For comparability purposes, the following discussion does not combine American’s and TWA’s results of
operations or related statistics for 2001. American's passenger revenues decreased by 14 percent, or $2.3 billion.
In 2001, American derived approximately 68 percent of its passenger revenues from domestic operations and
approximately 32 percent from international operations. American’s domestic RASM decreased 11.3 percent, to
9.28 cents, on a capacity decrease of 5 percent to 104 billion ASMs. International RASM decreased to 9.07 cents,
or 5.2 percent, on a capacity decrease of 4.9 percent. The decrease in international RASM was led by an 11.8
percent and 10.8 percent decrease in Pacific and European RASM, respectively, slightly offset by a 0.9 percent
increase in Latin American RASM. The decrease in international capacity was driven by a 6.5 percent and 4.7
percent reduction in Latin American and European ASMs, respectively, partially offset by an increase in Pacific
capacity of 2.8 percent.
TWA LLC’s passenger revenues were approximately $1.7 billion for the period April 10, 2001 through
December 31, 2001. TWA LLC’s RASM was 7.74 cents on capacity of 21.7 billion ASMs.

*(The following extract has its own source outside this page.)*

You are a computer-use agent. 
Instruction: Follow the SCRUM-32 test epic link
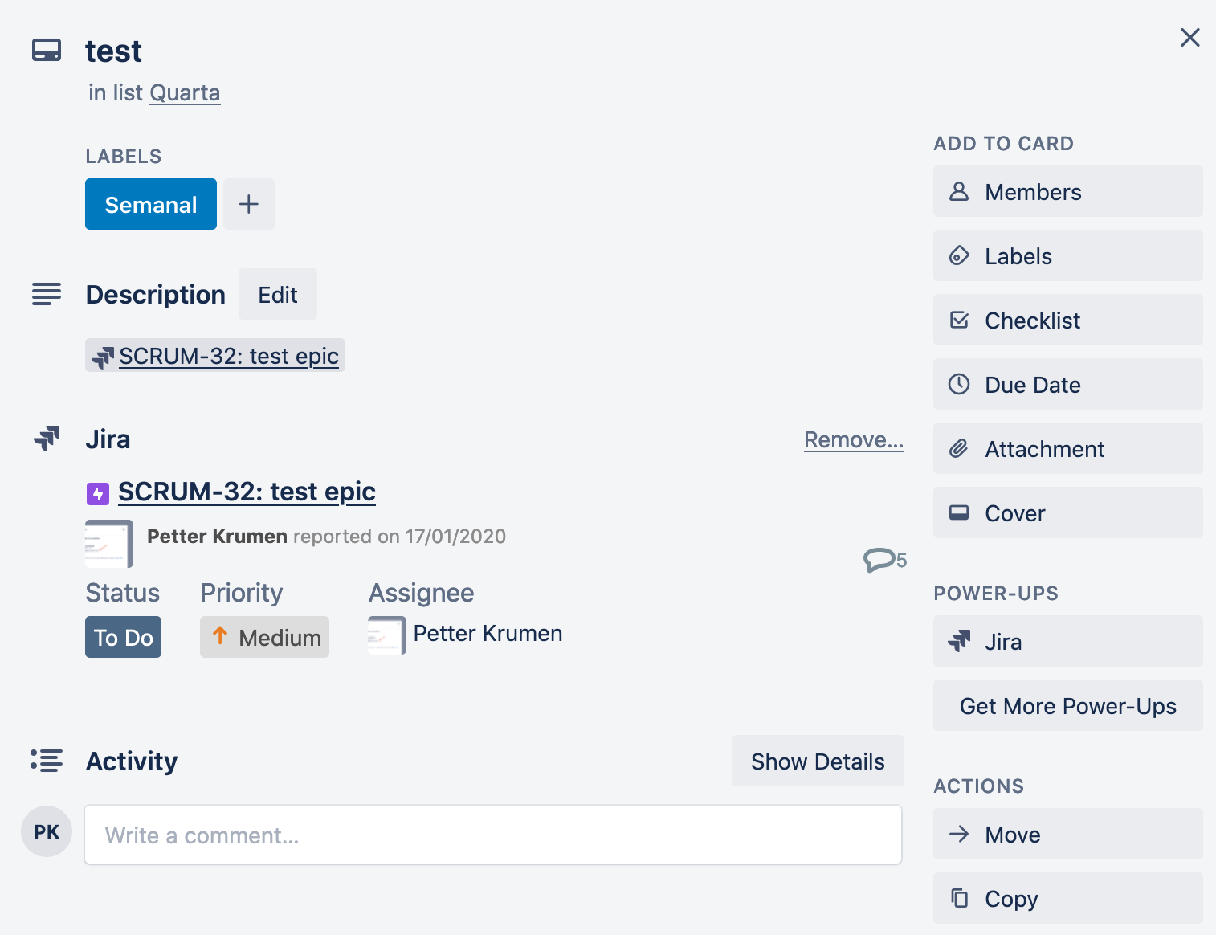(x=247, y=491)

AMR Eagle’s passenger revenues decreased $74 million, or 5.1 percent. AMR Eagle’s traffic remained
flat compared to 2000, at 3.7 billion RPMs, while capacity increased to 6.5 billion ASMs, or 3.4 percent. Similar to
American, the decrease in AMR Eagle’s revenues was due primarily to the September 11, 2001 terrorist attacks
and a worsening of the U.S. economy that had already been dampening the demand for air travel prior to the
events of September 11, 2001.
Cargo revenues decreased 8.2 percent, or $59 million, for the same reasons as noted above.